___ SUPPLIED MATERIAL ___

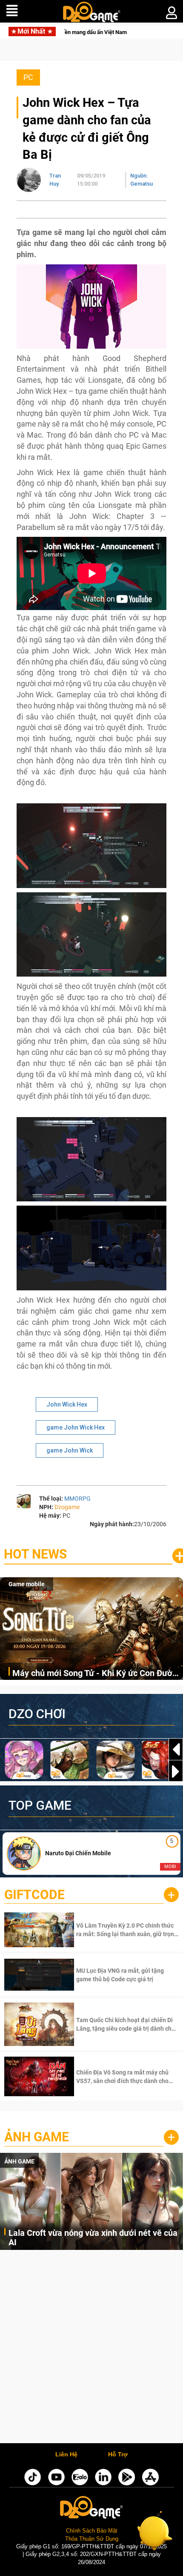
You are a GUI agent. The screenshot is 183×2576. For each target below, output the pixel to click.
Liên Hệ (66, 2455)
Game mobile (27, 1584)
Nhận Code (126, 1929)
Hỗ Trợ (118, 2455)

___

[WHAT YOU ARE ASKED TO DO] Reprint all the data above verbatim, excluding pictures.

[RESPONSE TO THIS EXERCISE]
You are a GUI agent. The screenshot is 183×2576. For each target below, output the pixel to click.
Liên Hệ (66, 2455)
Game mobile (27, 1584)
Nhận Code (126, 1929)
Hỗ Trợ (118, 2455)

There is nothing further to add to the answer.